> **Work to complete**
Nothing but the lines from the start of the records below through the line that has "Click the EasyEDA" should appear, each exactly as given.

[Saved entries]
────────

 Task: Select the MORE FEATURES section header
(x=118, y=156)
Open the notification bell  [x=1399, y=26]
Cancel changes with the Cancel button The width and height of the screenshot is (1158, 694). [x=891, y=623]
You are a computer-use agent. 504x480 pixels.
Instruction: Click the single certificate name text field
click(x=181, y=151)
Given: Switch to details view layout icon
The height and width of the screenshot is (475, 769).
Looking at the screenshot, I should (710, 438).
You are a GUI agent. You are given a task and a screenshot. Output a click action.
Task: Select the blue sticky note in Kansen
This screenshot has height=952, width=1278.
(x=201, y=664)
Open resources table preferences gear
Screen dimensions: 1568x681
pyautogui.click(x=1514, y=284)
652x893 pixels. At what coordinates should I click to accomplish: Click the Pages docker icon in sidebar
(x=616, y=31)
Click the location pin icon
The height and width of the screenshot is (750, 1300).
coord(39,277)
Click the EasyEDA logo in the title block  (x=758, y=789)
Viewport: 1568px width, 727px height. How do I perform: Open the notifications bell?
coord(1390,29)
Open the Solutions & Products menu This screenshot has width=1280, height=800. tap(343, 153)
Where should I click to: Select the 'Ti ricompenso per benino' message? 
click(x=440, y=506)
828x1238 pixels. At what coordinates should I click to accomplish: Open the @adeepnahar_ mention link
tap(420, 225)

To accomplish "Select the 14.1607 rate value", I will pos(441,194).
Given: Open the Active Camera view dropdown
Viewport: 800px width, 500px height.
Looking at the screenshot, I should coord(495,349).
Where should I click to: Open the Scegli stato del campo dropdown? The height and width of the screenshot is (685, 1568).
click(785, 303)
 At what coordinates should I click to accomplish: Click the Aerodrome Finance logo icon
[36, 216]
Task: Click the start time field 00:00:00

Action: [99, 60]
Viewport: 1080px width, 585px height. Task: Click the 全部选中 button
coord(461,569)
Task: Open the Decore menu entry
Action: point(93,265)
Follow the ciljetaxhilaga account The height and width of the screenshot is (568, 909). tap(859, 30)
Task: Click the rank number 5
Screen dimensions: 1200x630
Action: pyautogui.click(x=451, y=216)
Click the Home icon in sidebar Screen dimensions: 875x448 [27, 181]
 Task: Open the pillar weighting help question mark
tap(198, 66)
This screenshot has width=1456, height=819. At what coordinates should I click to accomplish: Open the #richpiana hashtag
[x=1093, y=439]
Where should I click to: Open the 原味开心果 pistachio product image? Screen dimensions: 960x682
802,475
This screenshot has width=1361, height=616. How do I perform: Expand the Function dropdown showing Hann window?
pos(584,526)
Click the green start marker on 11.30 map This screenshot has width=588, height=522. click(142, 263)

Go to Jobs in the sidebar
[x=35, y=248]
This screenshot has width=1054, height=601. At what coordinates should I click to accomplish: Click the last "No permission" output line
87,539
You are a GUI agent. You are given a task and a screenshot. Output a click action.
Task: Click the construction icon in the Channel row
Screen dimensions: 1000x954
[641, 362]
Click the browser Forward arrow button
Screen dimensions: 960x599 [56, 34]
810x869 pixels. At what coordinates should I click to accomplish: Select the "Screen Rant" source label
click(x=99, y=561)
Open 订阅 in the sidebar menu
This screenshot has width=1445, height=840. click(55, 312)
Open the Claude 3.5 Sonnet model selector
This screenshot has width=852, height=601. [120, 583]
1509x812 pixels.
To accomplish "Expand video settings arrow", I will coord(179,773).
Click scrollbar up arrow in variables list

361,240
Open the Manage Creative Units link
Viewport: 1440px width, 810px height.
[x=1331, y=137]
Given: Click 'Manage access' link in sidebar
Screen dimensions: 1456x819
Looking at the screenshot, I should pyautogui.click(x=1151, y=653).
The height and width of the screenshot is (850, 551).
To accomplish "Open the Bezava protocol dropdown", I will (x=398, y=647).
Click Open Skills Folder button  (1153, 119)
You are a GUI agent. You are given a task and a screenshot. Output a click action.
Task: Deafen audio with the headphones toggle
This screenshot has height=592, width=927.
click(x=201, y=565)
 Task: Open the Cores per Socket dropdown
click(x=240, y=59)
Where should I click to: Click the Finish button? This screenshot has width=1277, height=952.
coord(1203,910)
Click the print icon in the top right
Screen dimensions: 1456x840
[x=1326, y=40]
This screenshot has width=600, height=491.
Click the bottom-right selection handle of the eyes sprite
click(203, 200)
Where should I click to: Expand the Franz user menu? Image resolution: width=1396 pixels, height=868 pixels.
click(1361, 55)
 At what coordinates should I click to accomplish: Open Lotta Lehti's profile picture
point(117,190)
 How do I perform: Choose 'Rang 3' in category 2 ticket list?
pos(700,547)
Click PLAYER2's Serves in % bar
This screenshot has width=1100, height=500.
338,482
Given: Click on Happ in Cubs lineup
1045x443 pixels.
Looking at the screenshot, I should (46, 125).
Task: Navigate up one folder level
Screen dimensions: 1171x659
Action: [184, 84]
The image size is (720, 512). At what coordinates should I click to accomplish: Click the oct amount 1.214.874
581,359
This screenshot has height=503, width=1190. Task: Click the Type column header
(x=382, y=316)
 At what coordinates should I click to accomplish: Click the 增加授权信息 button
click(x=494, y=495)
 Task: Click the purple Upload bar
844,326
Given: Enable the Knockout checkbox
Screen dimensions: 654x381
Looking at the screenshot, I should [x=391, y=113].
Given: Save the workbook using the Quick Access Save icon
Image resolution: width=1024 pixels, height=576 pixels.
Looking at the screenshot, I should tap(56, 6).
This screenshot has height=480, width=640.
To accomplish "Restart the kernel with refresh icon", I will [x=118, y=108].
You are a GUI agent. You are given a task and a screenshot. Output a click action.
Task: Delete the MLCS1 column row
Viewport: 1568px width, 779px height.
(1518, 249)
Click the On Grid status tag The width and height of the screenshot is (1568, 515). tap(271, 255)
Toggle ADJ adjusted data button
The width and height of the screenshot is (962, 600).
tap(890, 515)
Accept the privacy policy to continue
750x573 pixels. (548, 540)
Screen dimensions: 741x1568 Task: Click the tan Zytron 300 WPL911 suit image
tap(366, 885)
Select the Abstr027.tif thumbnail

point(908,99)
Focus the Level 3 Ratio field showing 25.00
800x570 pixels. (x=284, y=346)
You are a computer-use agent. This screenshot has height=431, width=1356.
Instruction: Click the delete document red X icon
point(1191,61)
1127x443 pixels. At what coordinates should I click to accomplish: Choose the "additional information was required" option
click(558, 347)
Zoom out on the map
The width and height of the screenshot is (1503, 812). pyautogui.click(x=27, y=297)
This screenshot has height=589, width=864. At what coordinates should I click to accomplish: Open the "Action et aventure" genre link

────────

> **Result of this exercise**
 Task: Select the MORE FEATURES section header
(x=118, y=156)
Open the notification bell  [x=1399, y=26]
Cancel changes with the Cancel button The width and height of the screenshot is (1158, 694). [x=891, y=623]
You are a computer-use agent. 504x480 pixels.
Instruction: Click the single certificate name text field
click(x=181, y=151)
Given: Switch to details view layout icon
The height and width of the screenshot is (475, 769).
Looking at the screenshot, I should (710, 438).
You are a GUI agent. You are given a task and a screenshot. Output a click action.
Task: Select the blue sticky note in Kansen
This screenshot has height=952, width=1278.
(x=201, y=664)
Open resources table preferences gear
Screen dimensions: 1568x681
pyautogui.click(x=1514, y=284)
652x893 pixels. At what coordinates should I click to accomplish: Click the Pages docker icon in sidebar
(x=616, y=31)
Click the location pin icon
The height and width of the screenshot is (750, 1300).
coord(39,277)
Click the EasyEDA logo in the title block  (x=758, y=789)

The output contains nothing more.